++++ SUPPLIED PASSAGE

In the field of water environment governance, amphibious dredging robots are gradually becoming powerful assistants in dredging work due to their unique advantages. The efficient operation of these robots depends on their well - designed structure. The following will introduce its main components in detail.
I. Power System
The power system is the "heart" of the amphibious dredging robot, providing energy support for all its functions. It usually consists of high - performance lithium - ion battery packs or fuel engines. Lithium - ion battery packs are clean, environmentally friendly, and produce low noise, making them suitable for water areas with high environmental requirements, such as urban inland rivers and landscape lakes. Their energy density is constantly increasing, enabling the robot to meet the needs of long - term dredging operations. Fuel engines, on the other hand, can provide more powerful power output, which is suitable for large rivers, ports, and other areas with a large amount of sediment and harsh working environments, ensuring that the robot can still operate stably under complex working conditions.

++++++++

LIST OF TASKS —
a – Do the following statements agree with the dredging robot passage? For each, answer yes or no and quote the deciding words. (i) Lithium-ion battery packs produce low noise. (ii) Fuel engines are suited to water areas such as landscape lakes. (iii) The power system is called the "brain" of the robot.
b – According to the dredging robot passage, what does the power system usually consist of?
c – Duplicate the part of the dredging robot passage between "I. Power System" and "complex working conditions.", inclusive.

++++ ITEMS

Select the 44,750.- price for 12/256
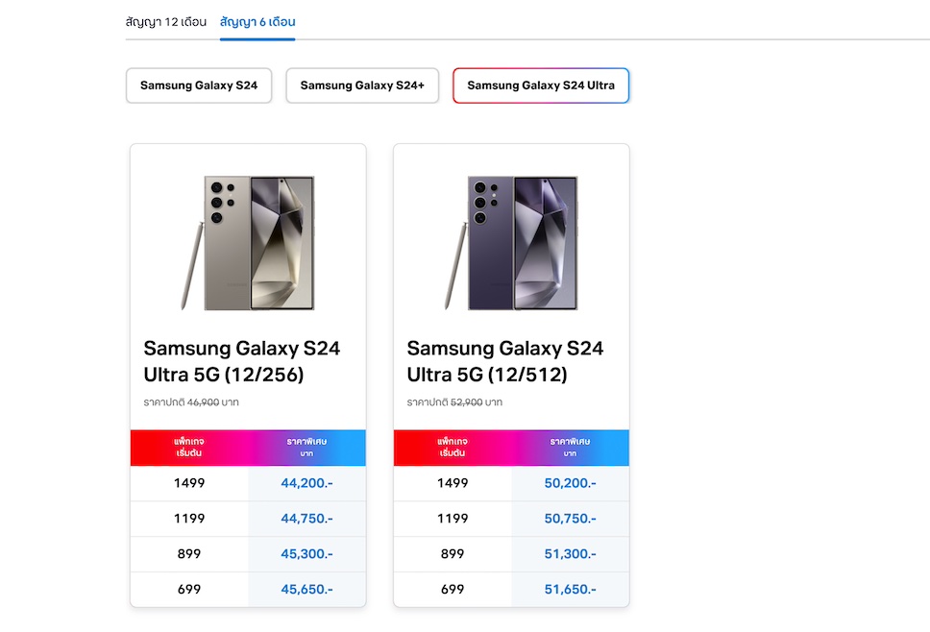This screenshot has height=632, width=930. tap(307, 519)
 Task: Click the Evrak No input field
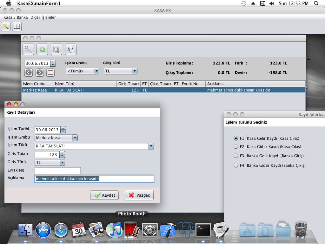point(58,171)
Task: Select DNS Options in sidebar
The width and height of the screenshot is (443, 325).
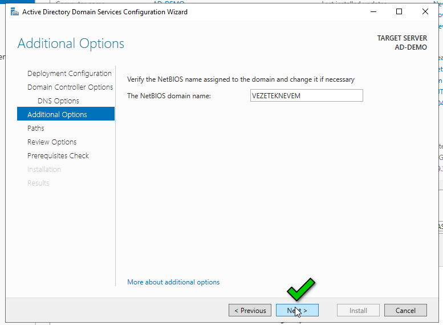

++++++++

PER-TASK ANSWERS —
a –
(i) Yes: "clean, environmentally friendly, and produce low noise"
(ii) No: "Fuel engines, on the other hand, can provide more powerful power output, which is suitable for large rivers, ports, and other areas with a large amount of sediment and harsh working environments"
(iii) No: "The power system is the "heart" of the amphibious dredging robot"

b – High-performance lithium-ion battery packs or fuel engines.

c –
I. Power System
The power system is the "heart" of the amphibious dredging robot, providing energy support for all its functions. It usually consists of high - performance lithium - ion battery packs or fuel engines. Lithium - ion battery packs are clean, environmentally friendly, and produce low noise, making them suitable for water areas with high environmental requirements, such as urban inland rivers and landscape lakes. Their energy density is constantly increasing, enabling the robot to meet the needs of long - term dredging operations. Fuel engines, on the other hand, can provide more powerful power output, which is suitable for large rivers, ports, and other areas with a large amount of sediment and harsh working environments, ensuring that the robot can still operate stably under complex working conditions.